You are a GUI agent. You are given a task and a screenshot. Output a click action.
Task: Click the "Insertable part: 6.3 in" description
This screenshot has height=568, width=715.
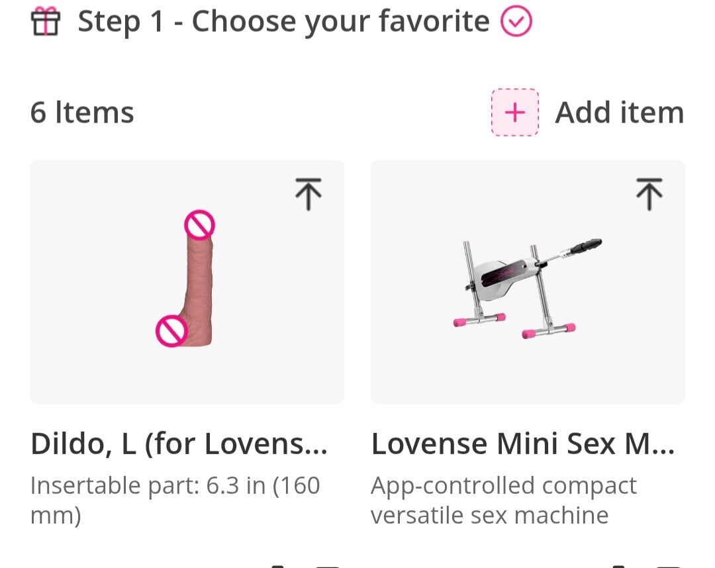175,500
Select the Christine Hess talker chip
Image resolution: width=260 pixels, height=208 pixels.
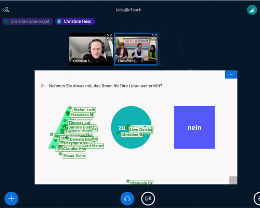click(75, 21)
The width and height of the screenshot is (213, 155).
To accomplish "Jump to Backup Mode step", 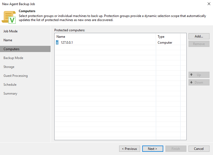I will pyautogui.click(x=13, y=58).
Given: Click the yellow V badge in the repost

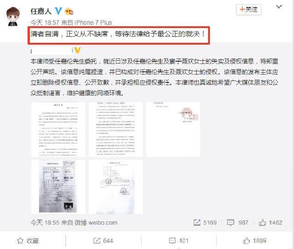Looking at the screenshot, I should (x=78, y=50).
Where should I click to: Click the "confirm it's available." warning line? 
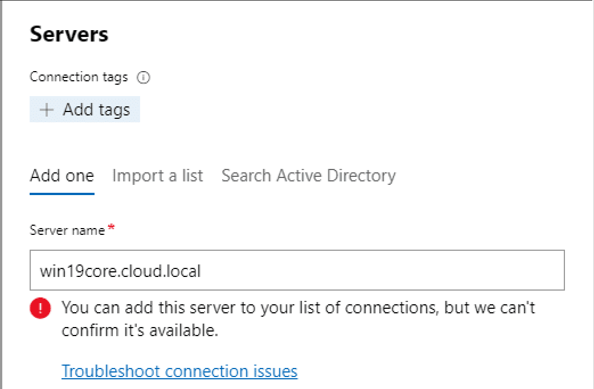point(140,330)
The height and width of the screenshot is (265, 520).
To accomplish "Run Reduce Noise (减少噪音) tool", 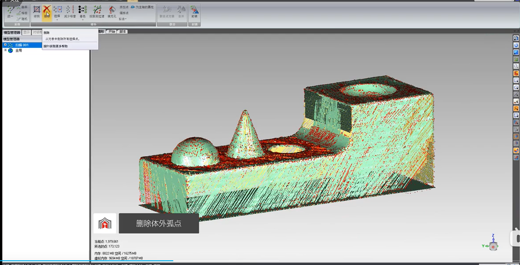I will pyautogui.click(x=70, y=12).
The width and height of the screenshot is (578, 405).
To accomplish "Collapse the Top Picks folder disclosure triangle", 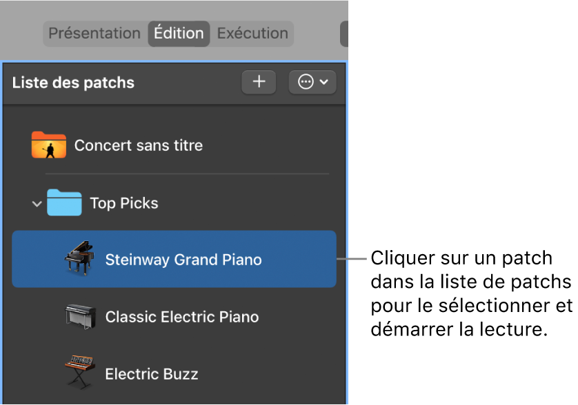I will (37, 203).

------------------------

WHAT YOU WILL DO: Output, line for line and exactly, the records above from their first line through the one with "The width and height of the screenshot is (213, 155).", both ends included, but no pictures.

RESPONSE TO THE EXERCISE:
You are a GUI agent. You are given a task and a screenshot. Output a click action.
Task: Click the "Insertable part: 6.3 in" description
This screenshot has height=568, width=715.
175,500
Select the Christine Hess talker chip
Image resolution: width=260 pixels, height=208 pixels.
click(75, 21)
The width and height of the screenshot is (213, 155).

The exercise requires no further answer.